The segment of The Comic Strips of Television in which Dudley first appears.

Dudley Do-Right is a dim-witted, but conscientious and cheerful Canadian Mountie who works for Inspector Fenwick. Do-Right is always trying to catch his nemesis, Snidely Whiplash, and rescue Inspector Fenwick's daughter, damsel-in-distress Nell Fenwick, with whom Do-Right is deeply infatuated. He usually succeeds only by pure luck or through the actions of his horse, named "Horse".

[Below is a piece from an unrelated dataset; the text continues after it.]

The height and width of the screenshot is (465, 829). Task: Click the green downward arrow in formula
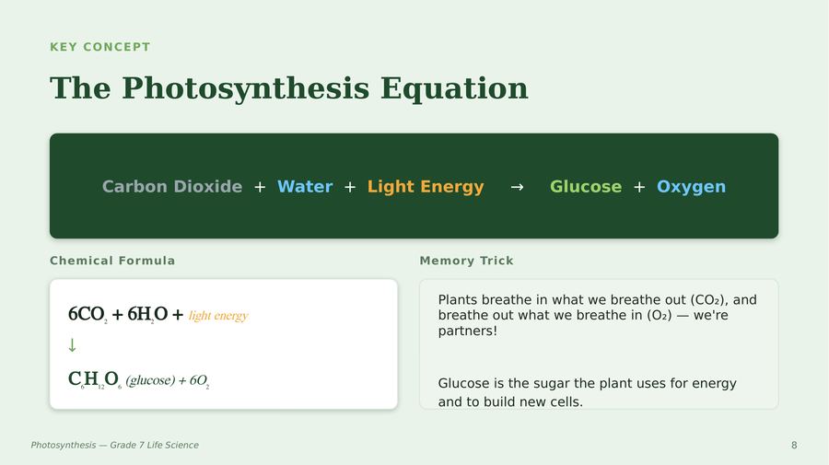pyautogui.click(x=73, y=345)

A running gag throughout the series is Nell Fenwick's disinterest in Do-Right; instead, she appears to be infatuated with his horse. She is shown to kiss the horse rather than Do-Right, and when Do-Right leaves the Mounties, she is only upset about the horse leaving. In Do-Right's first appearance, the narrator states,Dudley loved Nell. Unfortunately, she loved his horse.In the standard intro, Do-Right jumps on Horse and furiously rides him backwards as titles appear. Musical accompaniment is a c. 1900 style virtuoso trumpet rendition loosely resembling the William Tell Overture, played by Uan Rasey. While riding, he comes across Whiplash tying Nell Fenwick to a railroad track, accompanied by musical bridge by low trombones. The trumpet fanfare returns as Do-Right reappears; he tips his hat to the two, before realizing what is going on and righting himself in time to save the day.

Dudley Do-Right made a cameo in a "Rocky and Bullwinkle Fan Club" segment as the hero in "She Can't Pay the Rent", a play staged by Boris Badenov. Rocky and Bullwinkle also appeared as cameos in "Mountie Bear".

==The Dudley Do-Right Show==
The Dudley Do-Right Show is an animated television series assembled by P.A.T. Film Services, consisting of cartoons produced by Jay Ward Productions and Total Television that aired Sunday mornings on American Broadcasting Company (ABC) from April 27, 1969, to September 6, 1970. Each half-hour show included two segments each of "Dudley Do-Right of the Mounties" and "The World of Commander McBragg", along with one segment each of "Tooter Turtle" and "The Hunter". Dudley Do-Right was a Jay Ward production, while the other segments were products of Total Television. Both companies used Gamma Productions, a Mexico-based animation studio.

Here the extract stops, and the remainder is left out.